The Christian idea of marriage is based on Christ’s words that a man and wife are to be regarded as a single organism — for that is what the words ‘one flesh’ would be in modern English. And the Christians believe that when He said this He was not expressing a sentiment but stating a fact — just as one is stating a fact when one says that a lock and its key are one mechanism, or that a violin and a bow are one musical instrument. The inventor of the human machine was telling us that its two halves, the male and the female, were made to be combined together in pairs, not simply on the sexual level, but totally combined. The monstrosity of sexual intercourse outside marriage is that those who indulge in it are trying to isolate one kind of union (the sexual) from all the other kinds of union which were intended to go along with it and make up the total union. The Christian attitude does not mean that there is anything wrong I about sexual pleasure, any more than about the pleasure of eating. It means that you must not isolate that pleasure and try to get it by itself, any more than you ought to try to get the pleasures of taste without swallowing and digesting, by chewing things and spitting them out again.
As a consequence, Christianity teaches that marriage is for life. There is, of course, a difference here between different Churches: some do not admit divorce at all; some allow it reluctantly in very special cases. It is a great pity that Christians should disagree about such a question; but for an ordinary layman the thing to notice is that the Churches all agree with one another about marriage a great deal more than any of them agrees with the outside world. I mean, they all regard divorce as something like cutting up a living body, as a kind of surgical operation. Some of them think the operation so violent that it cannot be done at all; others admit it as a desperate remedy in extreme cases. They are all agreed that it is more like having both your legs cut off than it is like dissolving a business partnership or even deserting a regiment. What they all disagree with is the modern view that it is a simple readjustment of partners, to be made whenever people feel they are no longer in love with one another, or when either of them falls in love with someone else.
Before we consider this modern view in its relation to chastity, we must not forget to consider it in relation to another virtue, namely justice. Justice, as I said before, includes the keeping of promises. Now everyone who has been married in a church has made a public, solemn promise to stick to his (or her) partner till death. The duty of keeping that promise has no special connection with sexual morality: it is in the same position as any other promise. If, as modern people are always telling us, the sexual impulse is just like all our other impulses, then it ought to be. treated like all our other impulses; and as their indulgence is controlled by our promises, so should its be. If, as I think, it is not like all our other impulses, but is morbidly inflamed, then we should be specially careful not to let it lead us into dishonesty.

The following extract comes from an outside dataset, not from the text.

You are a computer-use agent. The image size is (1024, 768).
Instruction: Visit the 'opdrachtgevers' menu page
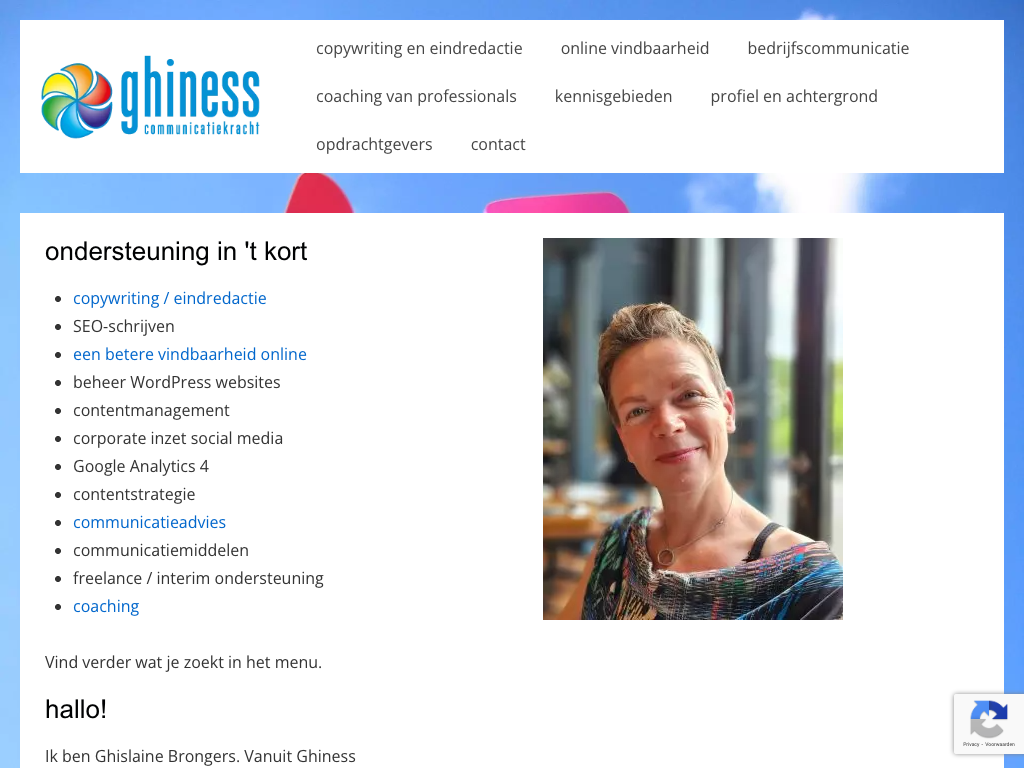(x=374, y=144)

To this someone may reply that he regarded the promise made in church as a mere formality and never intended to keep it. Whom, then, was he trying to deceive when he made it? God? That was really very unwise. Himself? That was not very much wiser. The bride, or bridegroom. or the ‘in-laws’? That was treacherous. Most often, I think, the couple (or one of them) hoped to deceive the public. They wanted the respectability that is attached to marriage without intending to pay the price: that is, they were impostors, they cheated. If they are still contented cheats, I have nothing to say to them: who would urge the high and hard duty of chastity on people who have not yet wished to be mere honest? If they have now come to their senses and want to be honest, their promise, already made, constrains them. And this, you will see, comes under the heading of justice, not that of chastity. If people do not believe in permanent marriage, it is perhaps better that they should live together unmarried than that they should make vows they do not mean to keep. It is true that by living together without marriage they will be guilty (in Christian eyes) of fornication. But one fault is not mended by adding another: unchastity is not improved by adding perjury.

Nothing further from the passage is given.